Actors appearing as skewed versions of themselves in TV guest spots has been going on for years. Sometimes it works. Other times it feels fairly obvious and facile. However, in the grand history of actors playing “themselves,” perhaps nobody has been better than Timothy Olyphant on The Grinder, and this week’s episode was the pinnacle of Olyphant’s time on the show.
As you may or may not know, in the world of The Grinder, Olyphant is starring in the new show The Grinder: New Orleans, where he plays Mitch Grinder’s brother Rake. He’s also dating Claire, and so, when you put everything together, Dean and Tim have a bit of a feud going on. What makes Olyphant so great on this show, aside from his talent, is that he’s not playing things broadly. He fits into the silly, meta world of the series, but he’s also not playing an implausible version of a real actor. He’s not Neil Patrick Harris in the Harold and Kumar movies. He’s basically Dean, but he’s a guy we’ve seen in actual stuff.
When Olyphant starts hanging around the law office, and giving out advice based (much like Dean), on his TV work, everybody starts getting annoyed. Even Todd! Fortunately, Stew and Claire hatch a plan to get both Dean and Timothy Olyphant out of the office a bit, by turning them against each other. This backfires, though, when Tim starts hitting up Dean for advice on how to act like a lawyer. Of course, he teaches him all of the important stuff—how to underplay your actor. How to take your sunglasses off for maximum effect. Suddenly, the two are buddies, and they are both weighing in on things.
It’s wonderful watching them turn all chummy, but we knew it couldn’t last long. Stew and Claire drive another wedge between them, and they begin arguing over which one is more like an actual lawyer. This leads to the most logical conclusion: A mock trial must be held.
We are treated to speech upon grandstanding speech, and witness cross-examinations and so on. In the end, a couple of key pieces of information come into play. During the cold open (the part where the family watches the show-within-the-show), Stew points out that Mitch Grinder never loses. Stew later says, offhand, that a professor once told him you aren’t a real lawyer until you’ve lost a case. Since Rake Grinder lost a case in the third episode of his show, he’s closer to being a real lawyer. That is, until he wins, and Dean puts a couple of things together and realizes that, now that he’s lost, his proximity to real lawyer-ness has boosted, and so he is the winner. Also, Claire and Deb meet.

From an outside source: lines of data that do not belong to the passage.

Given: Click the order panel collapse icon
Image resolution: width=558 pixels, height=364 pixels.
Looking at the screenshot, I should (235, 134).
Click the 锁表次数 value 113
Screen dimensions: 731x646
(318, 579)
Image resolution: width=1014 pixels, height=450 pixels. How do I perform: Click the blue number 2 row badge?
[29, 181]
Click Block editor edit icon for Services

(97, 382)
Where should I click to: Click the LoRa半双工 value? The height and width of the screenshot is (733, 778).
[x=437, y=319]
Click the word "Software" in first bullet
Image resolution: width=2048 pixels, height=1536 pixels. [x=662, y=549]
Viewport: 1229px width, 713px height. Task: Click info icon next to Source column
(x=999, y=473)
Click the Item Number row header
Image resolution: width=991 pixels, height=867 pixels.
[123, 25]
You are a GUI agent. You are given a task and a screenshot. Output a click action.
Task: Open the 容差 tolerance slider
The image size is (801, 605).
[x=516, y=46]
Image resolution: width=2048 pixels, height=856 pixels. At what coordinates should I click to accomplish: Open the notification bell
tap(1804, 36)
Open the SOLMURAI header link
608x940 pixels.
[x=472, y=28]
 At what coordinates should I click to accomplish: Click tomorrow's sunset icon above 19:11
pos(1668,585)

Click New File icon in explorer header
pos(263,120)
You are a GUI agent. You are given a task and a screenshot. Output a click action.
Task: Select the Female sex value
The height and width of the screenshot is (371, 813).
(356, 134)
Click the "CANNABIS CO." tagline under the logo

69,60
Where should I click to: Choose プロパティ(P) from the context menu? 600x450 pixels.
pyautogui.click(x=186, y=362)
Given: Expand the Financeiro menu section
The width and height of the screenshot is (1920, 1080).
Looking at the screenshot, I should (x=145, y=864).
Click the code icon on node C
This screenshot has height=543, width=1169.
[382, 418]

This episode works so well because we get the pleasure of seeing Dean and Timothy Olyphant in action as “lawyers,” without the show having to strain credulity by putting them in an actual court. That’s smart. It’s also smart to let Claire and Stew have a few more reasonable people conversations. The smartest thing, however, has been bringing in Olyphant, periodically, to work as Dean’s nemesis. He’s wonderful. And when Dean and Tim get together, and they were together a lot here, it’s always funny. It can’t last forever, but let’s enjoy it while we can.